If you're talking about time from when the STOPPED them from occupying the land to the time they made a claim of prescription, that is one thing. But I'm not understanding the context for you making your original statement.
 

not2cleverRed

Obvious Observer
Please avoid using insults to try to make your point. It doesn't help. As I previously made in this whole thread, yes permissive use is an absolute thwart to people claiming prescription. You were the one who made vague statements about a limitations period applying, and I'm till not understanding what claim from what period of time you are asserting.

If you're talking about time from when the STOPPED them from occupying the land to the time they made a claim of prescription, that is one thing. But I'm not understanding the context for you making your original statement.

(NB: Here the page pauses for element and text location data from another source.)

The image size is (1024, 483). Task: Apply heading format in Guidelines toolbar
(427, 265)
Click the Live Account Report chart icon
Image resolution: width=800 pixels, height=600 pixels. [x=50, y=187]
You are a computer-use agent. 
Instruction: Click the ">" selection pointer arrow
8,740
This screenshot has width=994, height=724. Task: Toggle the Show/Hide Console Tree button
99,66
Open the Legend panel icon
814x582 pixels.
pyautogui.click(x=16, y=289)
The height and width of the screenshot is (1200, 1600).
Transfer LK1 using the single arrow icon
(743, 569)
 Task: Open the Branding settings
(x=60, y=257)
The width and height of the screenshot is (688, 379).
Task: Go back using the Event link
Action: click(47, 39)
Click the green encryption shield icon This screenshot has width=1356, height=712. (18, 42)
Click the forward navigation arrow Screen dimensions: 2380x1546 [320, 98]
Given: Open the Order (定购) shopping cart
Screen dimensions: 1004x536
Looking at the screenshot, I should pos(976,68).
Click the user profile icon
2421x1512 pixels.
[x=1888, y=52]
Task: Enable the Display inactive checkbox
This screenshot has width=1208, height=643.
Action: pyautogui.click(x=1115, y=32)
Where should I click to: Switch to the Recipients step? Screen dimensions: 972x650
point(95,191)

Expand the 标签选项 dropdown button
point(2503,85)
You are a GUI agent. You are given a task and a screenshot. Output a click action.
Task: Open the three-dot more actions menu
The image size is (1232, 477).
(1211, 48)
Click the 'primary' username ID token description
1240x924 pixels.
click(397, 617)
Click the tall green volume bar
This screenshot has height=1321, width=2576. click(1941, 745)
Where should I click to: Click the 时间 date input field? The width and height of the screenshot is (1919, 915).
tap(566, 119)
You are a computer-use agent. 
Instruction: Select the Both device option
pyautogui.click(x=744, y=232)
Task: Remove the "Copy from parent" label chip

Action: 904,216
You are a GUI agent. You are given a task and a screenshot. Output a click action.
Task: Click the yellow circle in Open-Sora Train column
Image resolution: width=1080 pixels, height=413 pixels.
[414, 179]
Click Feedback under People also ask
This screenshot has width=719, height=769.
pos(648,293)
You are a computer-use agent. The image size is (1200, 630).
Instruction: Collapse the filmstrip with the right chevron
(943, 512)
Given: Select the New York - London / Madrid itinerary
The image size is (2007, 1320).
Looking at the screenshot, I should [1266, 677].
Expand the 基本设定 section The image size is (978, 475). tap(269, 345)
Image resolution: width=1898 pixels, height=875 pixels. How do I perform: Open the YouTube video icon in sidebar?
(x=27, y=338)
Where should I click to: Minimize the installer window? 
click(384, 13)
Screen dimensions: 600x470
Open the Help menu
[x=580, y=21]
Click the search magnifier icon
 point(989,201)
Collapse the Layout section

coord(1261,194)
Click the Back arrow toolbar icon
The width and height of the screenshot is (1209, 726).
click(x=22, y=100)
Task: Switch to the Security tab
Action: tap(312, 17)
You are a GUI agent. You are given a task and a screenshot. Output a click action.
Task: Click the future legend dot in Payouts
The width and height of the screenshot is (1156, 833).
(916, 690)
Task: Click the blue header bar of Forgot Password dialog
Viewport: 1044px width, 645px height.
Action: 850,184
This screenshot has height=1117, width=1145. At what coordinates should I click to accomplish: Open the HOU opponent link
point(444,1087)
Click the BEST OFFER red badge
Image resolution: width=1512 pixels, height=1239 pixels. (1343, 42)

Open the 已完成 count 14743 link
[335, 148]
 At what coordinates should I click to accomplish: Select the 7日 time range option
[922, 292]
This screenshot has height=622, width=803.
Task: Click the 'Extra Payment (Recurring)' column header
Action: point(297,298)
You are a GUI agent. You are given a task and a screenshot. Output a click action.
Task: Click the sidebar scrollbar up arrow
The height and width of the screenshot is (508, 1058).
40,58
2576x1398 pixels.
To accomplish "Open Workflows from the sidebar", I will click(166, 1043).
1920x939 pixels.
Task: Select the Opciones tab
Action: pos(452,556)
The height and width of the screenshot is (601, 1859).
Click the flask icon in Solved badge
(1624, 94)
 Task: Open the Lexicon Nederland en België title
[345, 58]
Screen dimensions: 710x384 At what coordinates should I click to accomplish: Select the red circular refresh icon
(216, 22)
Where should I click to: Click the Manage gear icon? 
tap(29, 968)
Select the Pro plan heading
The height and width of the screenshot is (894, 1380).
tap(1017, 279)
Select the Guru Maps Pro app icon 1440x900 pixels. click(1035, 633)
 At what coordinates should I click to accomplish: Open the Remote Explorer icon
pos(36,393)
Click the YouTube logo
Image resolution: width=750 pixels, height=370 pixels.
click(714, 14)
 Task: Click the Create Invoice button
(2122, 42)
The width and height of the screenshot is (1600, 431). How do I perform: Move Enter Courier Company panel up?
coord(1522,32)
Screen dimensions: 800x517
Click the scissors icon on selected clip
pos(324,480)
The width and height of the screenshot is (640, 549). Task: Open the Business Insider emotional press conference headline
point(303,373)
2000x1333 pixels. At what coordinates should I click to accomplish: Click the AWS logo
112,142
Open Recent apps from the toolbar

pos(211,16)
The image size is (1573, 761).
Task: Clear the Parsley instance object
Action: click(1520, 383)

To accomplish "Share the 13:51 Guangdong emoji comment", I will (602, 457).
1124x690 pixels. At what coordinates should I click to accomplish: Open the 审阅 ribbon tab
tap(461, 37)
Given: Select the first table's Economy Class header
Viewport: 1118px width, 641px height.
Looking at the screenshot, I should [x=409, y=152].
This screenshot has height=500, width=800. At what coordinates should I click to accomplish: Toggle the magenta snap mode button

Thank you for the reality check.

If there is a gap in non-permissive use, then it's not continuous, and it seems that continuity is a required element.
 

HRZ

Senior Member
Whether a class of constant uninterrupted users wo permission such as a stream of renters from one unit can meet the burden of proof is one best left to the pros....would seem to me that one would need to assemble a continuous link of users /witness to prove uninterrupted usage for 18 years. Not merely that some owner had tenants for 18 years some of which may have used that pathway wo permission. And over 18 years there may well have been interruptions in occupancy of that LLs unit.

Again I'd be seeking a pro to advise me. And if in doubt, close off the pathway to everyone
 

justalayman

Senior Member
Thank you for the reality check.

If there is a gap in non-permissive use, then it's not continuous, and it seems that continuity is a required element.
But it is continuous, until now. It appears the nonpermissive use has lasted long enough to allow a valid claim for a prescriptive easement. That right of claim does not die instantly upon the change from nonpermissive to permissive use. It will remain viable for some period of time.

Ron is missing the fact there appears to be a viable claim for PE now. The intent within my statements is to forestall the claimant actually seekimg to enforce that right until such time it has withered into not being a viable claim. That is the time limit I am speaking of when I speak of a statute of limitation.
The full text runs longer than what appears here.